How Does An Enactor Update Entries In Route 53: Step-wise

1. Get Plan

An Enactor wakes up and grabs the newest plan file provided by the Planner to update entries in Route 53, and it does a one-time check to make sure the plan it just grabbed is newer than the plan currently being used by Route 53.

2. Starts The Write Process

A plan file isn't just one DNS record; it contains a list of all DynamoDB endpoints (the main one, the IPv6 one, the FIPS one, etc.). The Enactor iterates through this list one by one.

For each endpoint in its list, the Enactor tells Route 53, "Please update your record for endpoint-X to use the IP addresses listed in my plan." This is done using a "transaction," which means it either fully succeeds or it fails and can be retried. This is what prevents two Enactors from writing to the same endpoint at the exact same time.

3. Clean-up

After an Enactor successfully applies its new plan to all endpoints, it kicks off a clean-up job to delete any old, unused plan files (e.g., v7448, v7459) to save space.

What Exactly Happened

I will try to explain in 10 steps with an example what happened and how the systems went down:

Say the planner produced a Plan A (7448) $\rightarrow$ An Enactor (1) picked this up. It checked if it's latest (Yes it is).
Enactor 1 started iterating on its entries & applying them to Route 53. But this was slow (specific reason for this is still un-clear).
In the meantime, the Planner produced new plans like 7459 ( Plan C), 7462 ( Plan D).
A new Enactor (2) picked up Plan D (7462) & now since this is the latest, it also started to write to Route 53.
Now Enactor 1 and Enactor 2 are both writing $\rightarrow$ 1 is slow, 2 is fast $\rightarrow$ Enactor 2 carries on & completed writing (Entered, locked, updated records).
Now since Enactor 1 was slow, it was still writing its records from Plan A to Route 53.
This way, Enactor 1 overrode correct entries of Plan D with older ones from Plan A (and since Enactor 1 had already started, it had no way of stopping).
Coincidentally, just as Enactor 2 was about to start the cleanup process for removing old versions, Enactor 1 completed, and now Route 53 used version 7448 (old version) for its entries.
Enactor 2's cleanup started. It identified 7448 as old (though this was used by R53 for entries) and deleted it.
Seeing its reference plan getting deleted, Route 53 deleted its entries.
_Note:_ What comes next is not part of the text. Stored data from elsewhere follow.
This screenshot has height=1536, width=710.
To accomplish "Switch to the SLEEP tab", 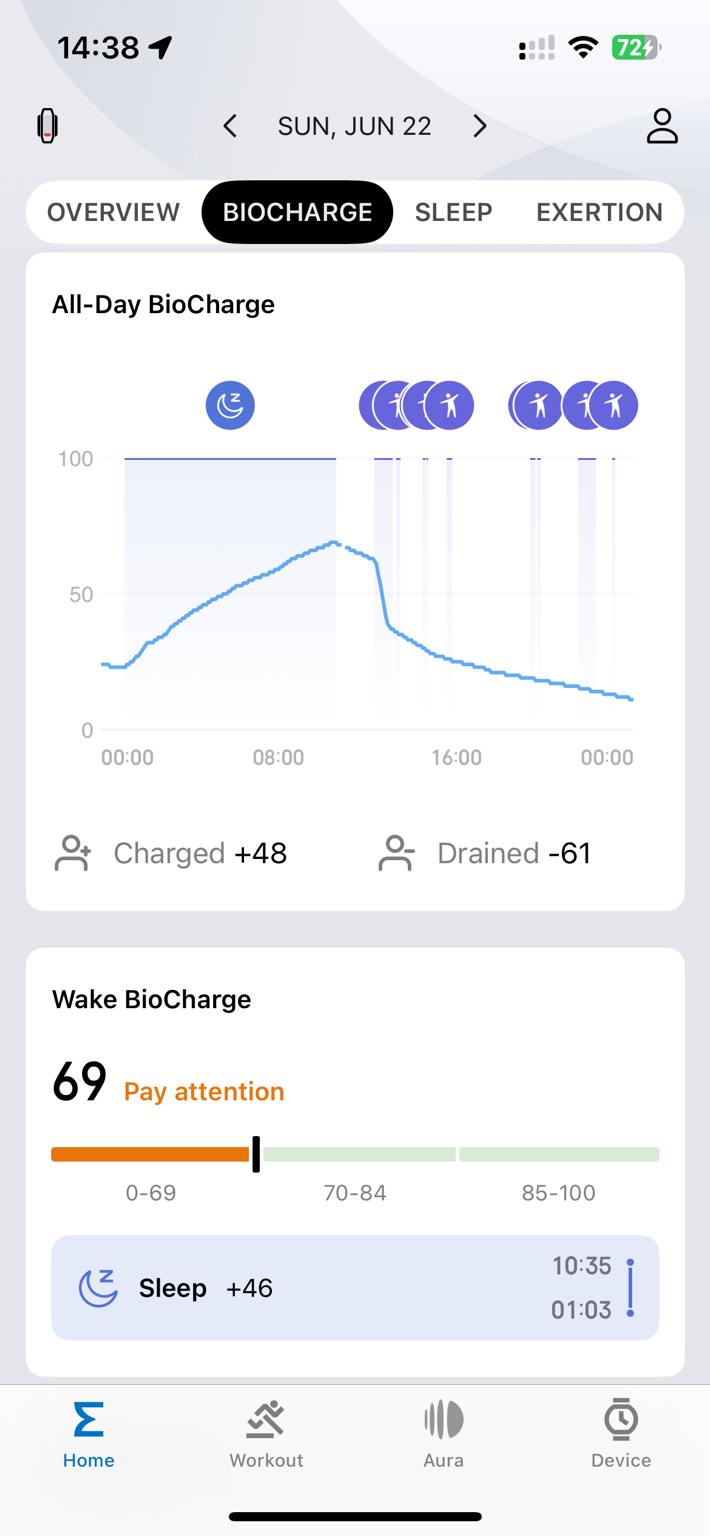I will tap(454, 212).
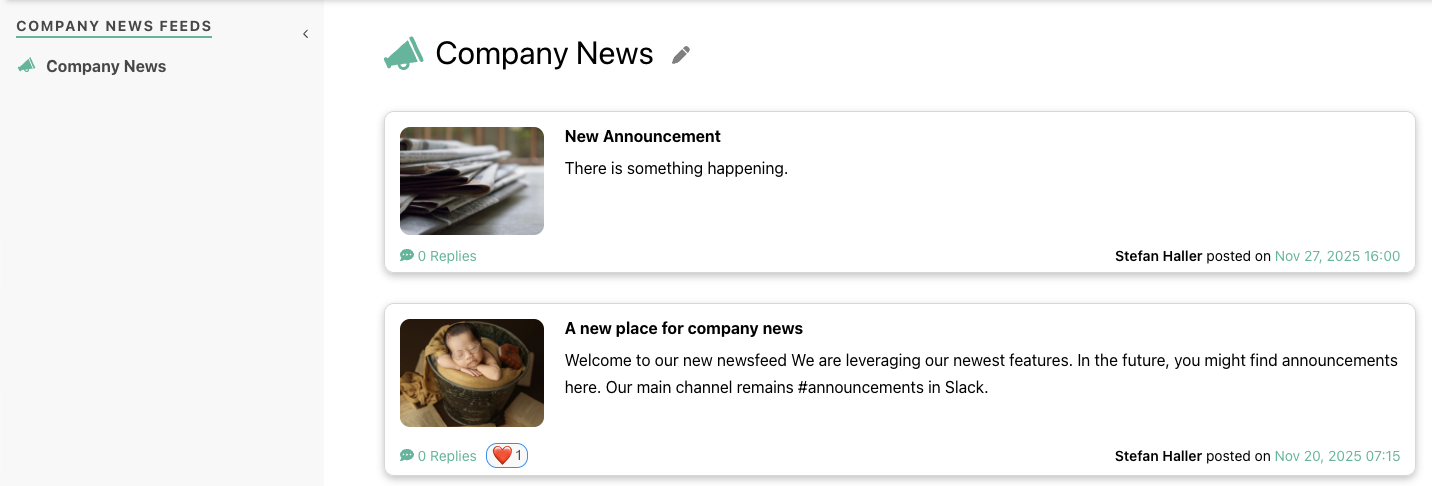Click the speech bubble icon on New Announcement post
Image resolution: width=1432 pixels, height=486 pixels.
[x=406, y=256]
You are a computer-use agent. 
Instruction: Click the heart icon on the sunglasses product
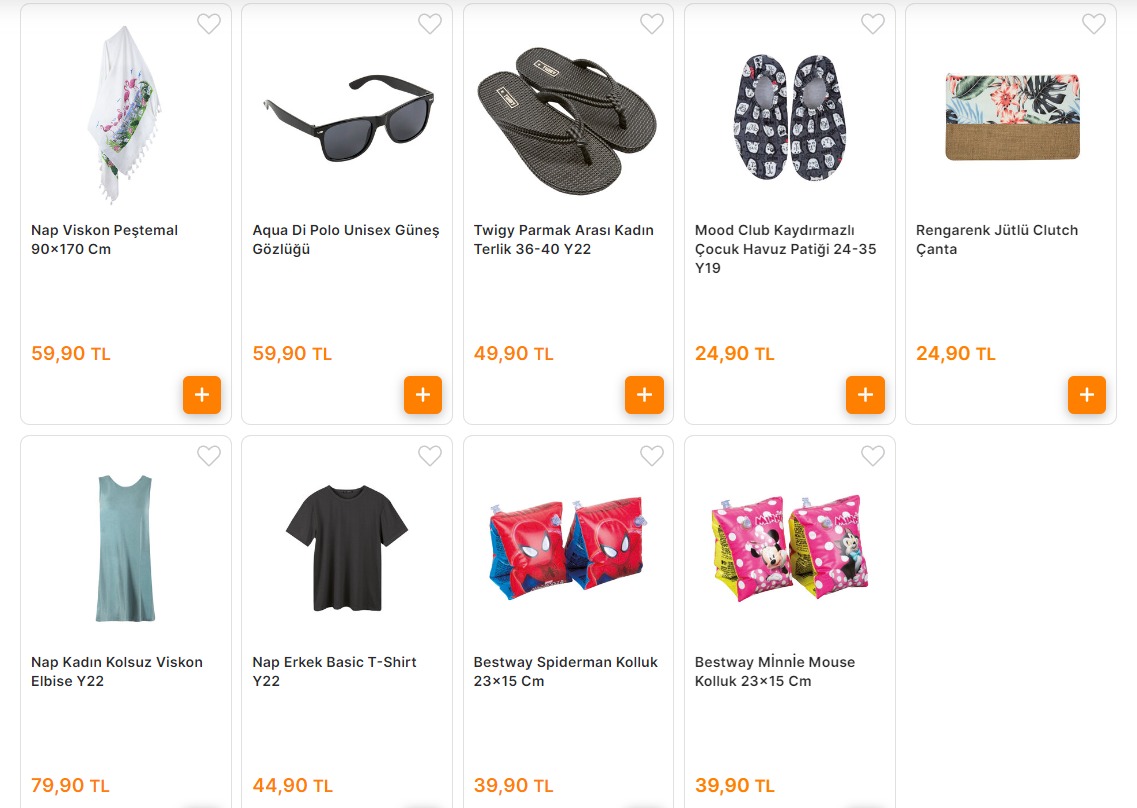[430, 23]
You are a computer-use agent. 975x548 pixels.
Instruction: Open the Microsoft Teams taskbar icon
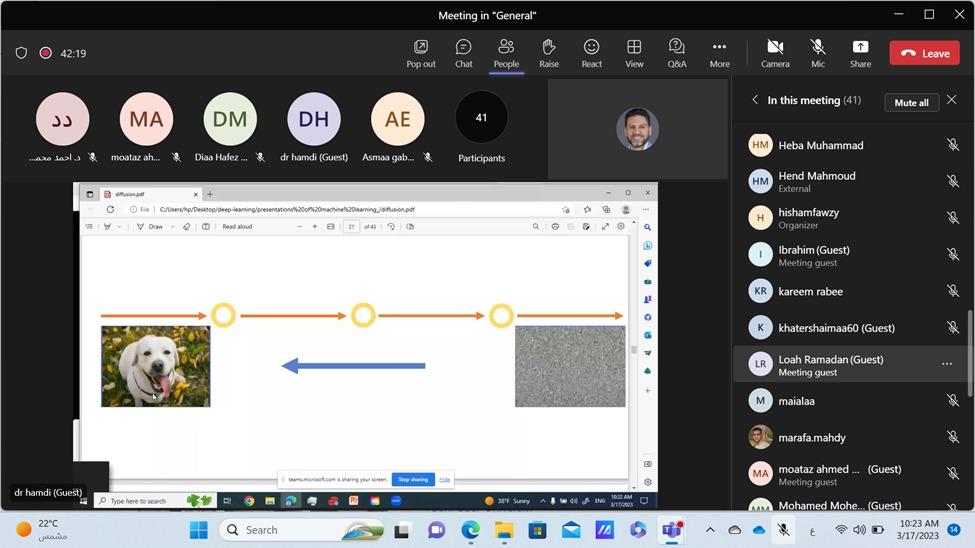tap(672, 530)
Overall, what happened can be shown with a flow diagram: alt text

Result - collapsing dependency chains

Because AWS's internal services depend on each other, failures in DNS caused cascading outages. Interdependent chains broke as services that relied on global configuration or metadata were unable to proceed, causing widespread unavailability.
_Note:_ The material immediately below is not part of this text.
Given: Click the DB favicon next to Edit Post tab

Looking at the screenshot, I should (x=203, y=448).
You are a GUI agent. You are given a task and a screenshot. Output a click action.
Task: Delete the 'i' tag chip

What is a SPOF (DNS in this case)

A single point of failure (SPOF) is a component whose failure causes the entire system to fail. Think of it like an articulation point: when it goes down, connections break in a graph. Many services depended on DNS as a single source of truth. Incorrect DNS entries made those services unable to locate required resources, turning DNS into a SPOF in this incident.

Why a single-region outage affected multi-AZ architectures

Although the failure was limited to the us-east-1 region, its impact was amplified because that region hosts many global services. When applications deployed across multiple Availability Zones need global data, they often depend on services in us-east-1. With those global services unavailable, applications in other AZs experienced failures as well. This interdependency is what led to the large-scale impact on 20 October 2025.

Fun Part

Some organizations hosted their status pages on AWS, so when AWS services failed, those status pages also went offline. In many cases, monitoring records were not written during the outage window, which led some observers to mistakenly conclude there had been no outage. It is like a guard who fell asleep and therefore did not see the thief.

Also, the smart beds of some people were linked to services dependent on AWS, which resulted in half-inclined beds hindering the sleep of many Sleep8 customers.